In order for her mother to retire from her job at a car manufacturing plant, Nan Lo had to get a second job cleaning houses in the evening. Eune relies on both Medicaid and Medicare. While Medicare does not cover nursing homes, Medicaid offers waivers for older adults that allow family members to receive payments for home- or community-based long term care.
Using the waiver, Tom Baccam started Asian Home Care in 2012 and received funding to pay Nan to be a care provider for her mom. After years of being a community advocate for the area’s Tai Dam population, Baccam saw a widespread necessity for supporting older people.
The needs of older adults are prominent concerns in many immigrant communities. In 1973, a senior services organization called On Lok, which is Cantonese for “peaceful, happy home,” pioneered a model that mixed home care with time at a day center in San Francisco’s Chinatown.
Without having to move to a nursing home, older people could access health services at central locations that housed primary care and social workers. The model is now known as the Programs of All-Inclusive Care for the Elderly (PACE) and is operational in 31 states.
By 2021, Seattle will be home to a partnership, known as AiPACE, between Kin On, a culturally-sensitive retirement community for Asian people, and International Community Health Services using the PACE model. With the help of influential local leaders such as Martha Choe, the first Korean American woman to be elected to public office in the U.S., and longtime community organizer Paul Mar, AiPACE aims to raise $20 million in order to both build its health care center and reclaim space in central Seattle’s Chinatown.
In the state of Washington, nursing home facilities are rapidly shutting down. AiPACE capital campaign manager Heidi Wong said the model is not sustainable and is at threat of fading out.
“Less and less people and if given a choice nobody wants to move out of their home,” Wong said. “It’s a national trend that transcends ethnicity.”

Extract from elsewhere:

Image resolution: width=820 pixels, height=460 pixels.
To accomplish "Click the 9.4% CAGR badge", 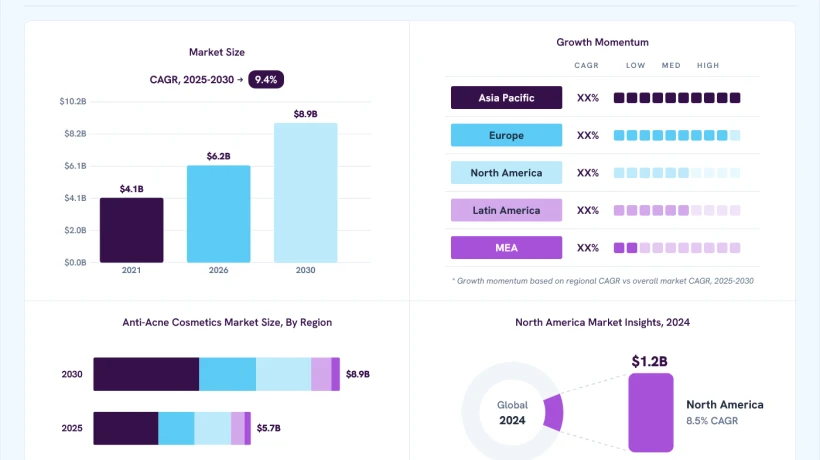I will point(266,79).
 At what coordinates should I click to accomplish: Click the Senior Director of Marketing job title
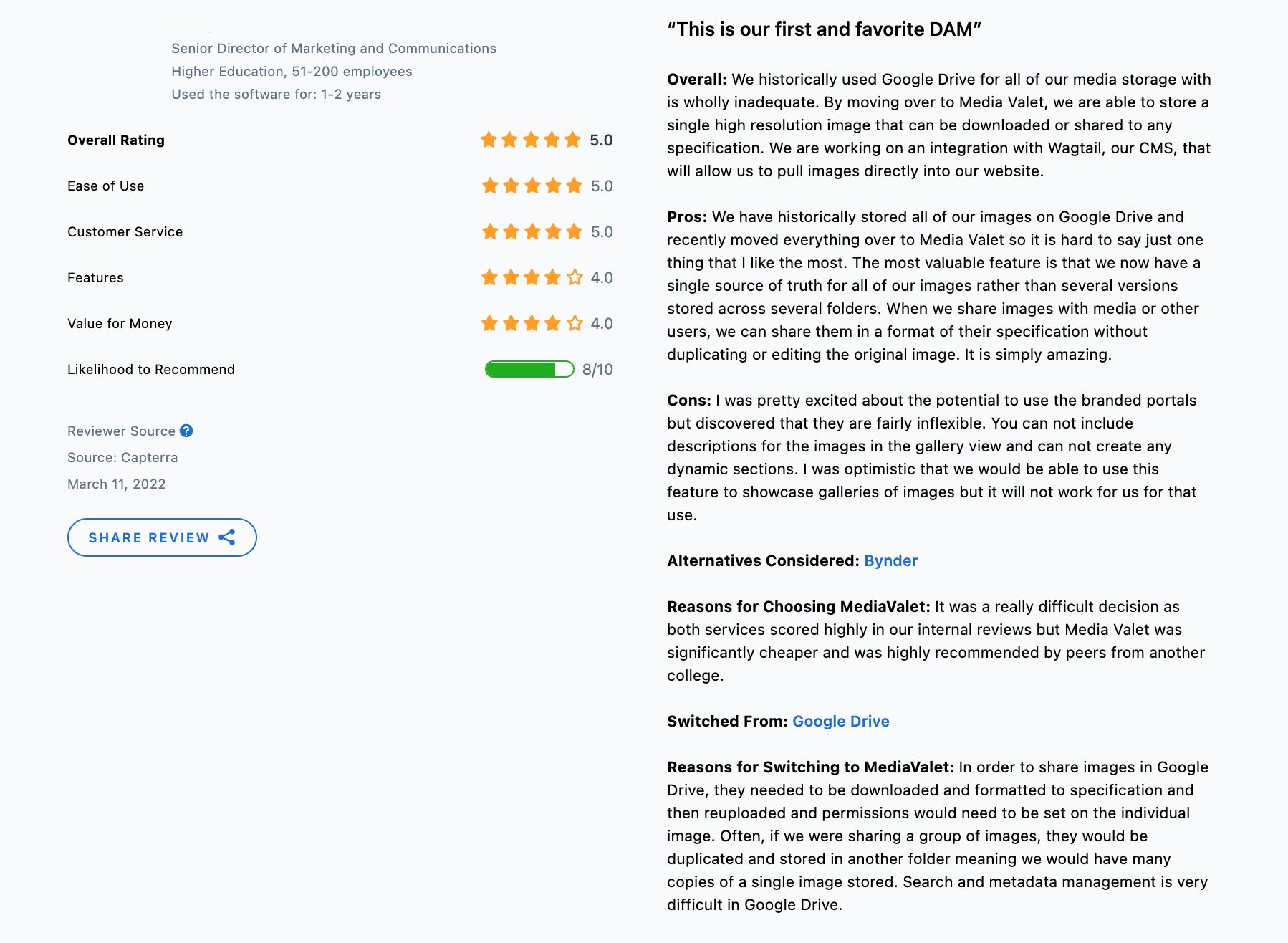(334, 48)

In Chicago, South Asian immigrants started Sahara Home Care, which matches non-medical home care aides with older people who live at home. With funding from the Illinois Department on Aging, the groups are able to fill what was a niche in the Chicago area, according to Kulsoom Fatima Khan, Sahara’s public relations coordinator. Only about half of their clients are Asian now and they offer aides who can speak Urdu, Bengali, Hindi, Spanish, Tagalog and Malayalam among other languages. In July, Sahara opened its ninth location.
Despite the lack of suitable caregiving institutions for older people, a survey of Asian elders living in New York City showed that the median migration age was 51-62 years old with many noting they moved because of family members already in the U.S.
Still, Asian Americans are trying to find solutions. Linda Louie, 57, based in Seattle, made the decision to place her mother in a nursing home because she could no longer safely navigate the stairs in her home. Louie has been planning on purchasing a one-level home before she retires herself. Louie has kids but she says they have their own lives, jobs and children.
Some, like Nan, have been ready for this their whole life. She always knew that someday she would be caring for her mother.
“I love her, she’s my mother,” Nan said. Her brother who was sitting in the next room echoed that he would provide a home for her, too. “Of course,” he said. If not, then she would stay with others in his family.
Baccam, 60, is less sure of what will happen as he ages. He bikes 20 miles almost every day to stay healthy.
“I don’t know what the future will be,” he said. “Even if my kids love me.”
CORRECTION (Sept. 26, 2019, 11:42 a.m. ET): A previous version of this story misspelled the last name of a Seattle resident on one reference. She is Linda Louie, not Louis.